[Stored data]
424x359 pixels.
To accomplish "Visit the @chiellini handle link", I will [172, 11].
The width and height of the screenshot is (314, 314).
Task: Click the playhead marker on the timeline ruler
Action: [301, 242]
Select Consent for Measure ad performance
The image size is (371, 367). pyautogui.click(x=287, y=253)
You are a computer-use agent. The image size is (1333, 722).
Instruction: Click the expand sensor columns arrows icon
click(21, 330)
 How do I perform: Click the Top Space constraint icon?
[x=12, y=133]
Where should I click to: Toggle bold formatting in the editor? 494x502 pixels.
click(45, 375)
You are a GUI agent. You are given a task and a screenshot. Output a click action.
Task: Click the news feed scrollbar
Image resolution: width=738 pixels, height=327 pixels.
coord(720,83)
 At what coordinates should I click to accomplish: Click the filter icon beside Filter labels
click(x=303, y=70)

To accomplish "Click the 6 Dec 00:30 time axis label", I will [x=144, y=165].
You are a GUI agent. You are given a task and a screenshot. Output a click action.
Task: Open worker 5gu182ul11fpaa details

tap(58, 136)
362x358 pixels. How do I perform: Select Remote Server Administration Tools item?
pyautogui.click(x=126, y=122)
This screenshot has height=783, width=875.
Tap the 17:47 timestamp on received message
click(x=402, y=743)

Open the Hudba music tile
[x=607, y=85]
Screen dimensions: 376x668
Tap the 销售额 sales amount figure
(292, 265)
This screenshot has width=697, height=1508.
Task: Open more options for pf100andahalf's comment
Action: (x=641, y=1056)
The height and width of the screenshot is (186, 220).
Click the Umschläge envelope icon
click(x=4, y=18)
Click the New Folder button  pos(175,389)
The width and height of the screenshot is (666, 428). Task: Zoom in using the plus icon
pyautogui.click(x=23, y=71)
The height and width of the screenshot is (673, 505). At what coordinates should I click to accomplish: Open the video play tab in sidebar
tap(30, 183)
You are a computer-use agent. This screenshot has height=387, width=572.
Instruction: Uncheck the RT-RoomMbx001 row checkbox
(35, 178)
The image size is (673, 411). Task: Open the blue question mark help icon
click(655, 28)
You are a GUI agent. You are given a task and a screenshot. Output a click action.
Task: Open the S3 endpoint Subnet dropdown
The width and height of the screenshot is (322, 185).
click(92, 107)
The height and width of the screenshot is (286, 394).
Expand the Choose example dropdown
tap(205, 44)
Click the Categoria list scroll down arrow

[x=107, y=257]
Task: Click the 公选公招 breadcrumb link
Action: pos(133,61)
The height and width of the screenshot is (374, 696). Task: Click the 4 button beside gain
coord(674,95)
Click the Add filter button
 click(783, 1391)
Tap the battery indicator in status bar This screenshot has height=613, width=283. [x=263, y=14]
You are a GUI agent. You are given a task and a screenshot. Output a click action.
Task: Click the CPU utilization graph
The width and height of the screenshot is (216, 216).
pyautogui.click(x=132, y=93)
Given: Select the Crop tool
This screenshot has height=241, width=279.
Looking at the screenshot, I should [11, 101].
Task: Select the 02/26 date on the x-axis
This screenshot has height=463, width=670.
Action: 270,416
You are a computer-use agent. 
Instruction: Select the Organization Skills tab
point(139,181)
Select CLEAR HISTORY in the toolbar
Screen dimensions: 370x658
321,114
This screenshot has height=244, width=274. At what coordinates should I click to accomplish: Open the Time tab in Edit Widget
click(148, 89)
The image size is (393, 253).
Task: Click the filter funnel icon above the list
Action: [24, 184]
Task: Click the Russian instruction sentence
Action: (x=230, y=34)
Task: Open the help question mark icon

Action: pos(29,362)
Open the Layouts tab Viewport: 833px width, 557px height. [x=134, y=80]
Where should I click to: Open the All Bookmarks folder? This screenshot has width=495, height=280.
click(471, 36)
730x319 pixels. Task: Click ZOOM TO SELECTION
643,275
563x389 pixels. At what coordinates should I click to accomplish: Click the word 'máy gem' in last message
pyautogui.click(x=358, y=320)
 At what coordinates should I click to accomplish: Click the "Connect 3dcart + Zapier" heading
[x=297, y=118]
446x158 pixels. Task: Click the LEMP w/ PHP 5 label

▶ [ACTION ITEM]: All the entries are to be reproduced verbatim.

▶ [WRITTEN ANSWER]:
424x359 pixels.
To accomplish "Visit the @chiellini handle link", I will [172, 11].
The width and height of the screenshot is (314, 314).
Task: Click the playhead marker on the timeline ruler
Action: [301, 242]
Select Consent for Measure ad performance
The image size is (371, 367). pyautogui.click(x=287, y=253)
You are a computer-use agent. The image size is (1333, 722).
Instruction: Click the expand sensor columns arrows icon
click(21, 330)
 How do I perform: Click the Top Space constraint icon?
[x=12, y=133]
Where should I click to: Toggle bold formatting in the editor? 494x502 pixels.
click(45, 375)
You are a GUI agent. You are given a task and a screenshot. Output a click action.
Task: Click the news feed scrollbar
Image resolution: width=738 pixels, height=327 pixels.
coord(720,83)
 At what coordinates should I click to accomplish: Click the filter icon beside Filter labels
click(x=303, y=70)

To accomplish "Click the 6 Dec 00:30 time axis label", I will [x=144, y=165].
You are a GUI agent. You are given a task and a screenshot. Output a click action.
Task: Open worker 5gu182ul11fpaa details

tap(58, 136)
362x358 pixels. How do I perform: Select Remote Server Administration Tools item?
pyautogui.click(x=126, y=122)
This screenshot has height=783, width=875.
Tap the 17:47 timestamp on received message
click(x=402, y=743)

Open the Hudba music tile
[x=607, y=85]
Screen dimensions: 376x668
Tap the 销售额 sales amount figure
(292, 265)
This screenshot has width=697, height=1508.
Task: Open more options for pf100andahalf's comment
Action: (x=641, y=1056)
The height and width of the screenshot is (186, 220).
Click the Umschläge envelope icon
click(x=4, y=18)
Click the New Folder button  pos(175,389)
The width and height of the screenshot is (666, 428). Task: Zoom in using the plus icon
pyautogui.click(x=23, y=71)
The height and width of the screenshot is (673, 505). At what coordinates should I click to accomplish: Open the video play tab in sidebar
tap(30, 183)
You are a computer-use agent. This screenshot has height=387, width=572.
Instruction: Uncheck the RT-RoomMbx001 row checkbox
(35, 178)
The image size is (673, 411). Task: Open the blue question mark help icon
click(655, 28)
You are a GUI agent. You are given a task and a screenshot. Output a click action.
Task: Open the S3 endpoint Subnet dropdown
The width and height of the screenshot is (322, 185).
click(92, 107)
The height and width of the screenshot is (286, 394).
Expand the Choose example dropdown
tap(205, 44)
Click the Categoria list scroll down arrow

[x=107, y=257]
Task: Click the 公选公招 breadcrumb link
Action: pos(133,61)
The height and width of the screenshot is (374, 696). Task: Click the 4 button beside gain
coord(674,95)
Click the Add filter button
 click(783, 1391)
Tap the battery indicator in status bar This screenshot has height=613, width=283. [x=263, y=14]
You are a GUI agent. You are given a task and a screenshot. Output a click action.
Task: Click the CPU utilization graph
The width and height of the screenshot is (216, 216).
pyautogui.click(x=132, y=93)
Given: Select the Crop tool
This screenshot has height=241, width=279.
Looking at the screenshot, I should [11, 101].
Task: Select the 02/26 date on the x-axis
This screenshot has height=463, width=670.
Action: 270,416
You are a computer-use agent. 
Instruction: Select the Organization Skills tab
point(139,181)
Select CLEAR HISTORY in the toolbar
Screen dimensions: 370x658
321,114
This screenshot has height=244, width=274. At what coordinates should I click to accomplish: Open the Time tab in Edit Widget
click(148, 89)
The image size is (393, 253).
Task: Click the filter funnel icon above the list
Action: [24, 184]
Task: Click the Russian instruction sentence
Action: (x=230, y=34)
Task: Open the help question mark icon

Action: pos(29,362)
Open the Layouts tab Viewport: 833px width, 557px height. [x=134, y=80]
Where should I click to: Open the All Bookmarks folder? This screenshot has width=495, height=280.
click(471, 36)
730x319 pixels. Task: Click ZOOM TO SELECTION
643,275
563x389 pixels. At what coordinates should I click to accomplish: Click the word 'máy gem' in last message
pyautogui.click(x=358, y=320)
 At what coordinates should I click to accomplish: Click the "Connect 3dcart + Zapier" heading
[x=297, y=118]
446x158 pixels. Task: Click the LEMP w/ PHP 5 label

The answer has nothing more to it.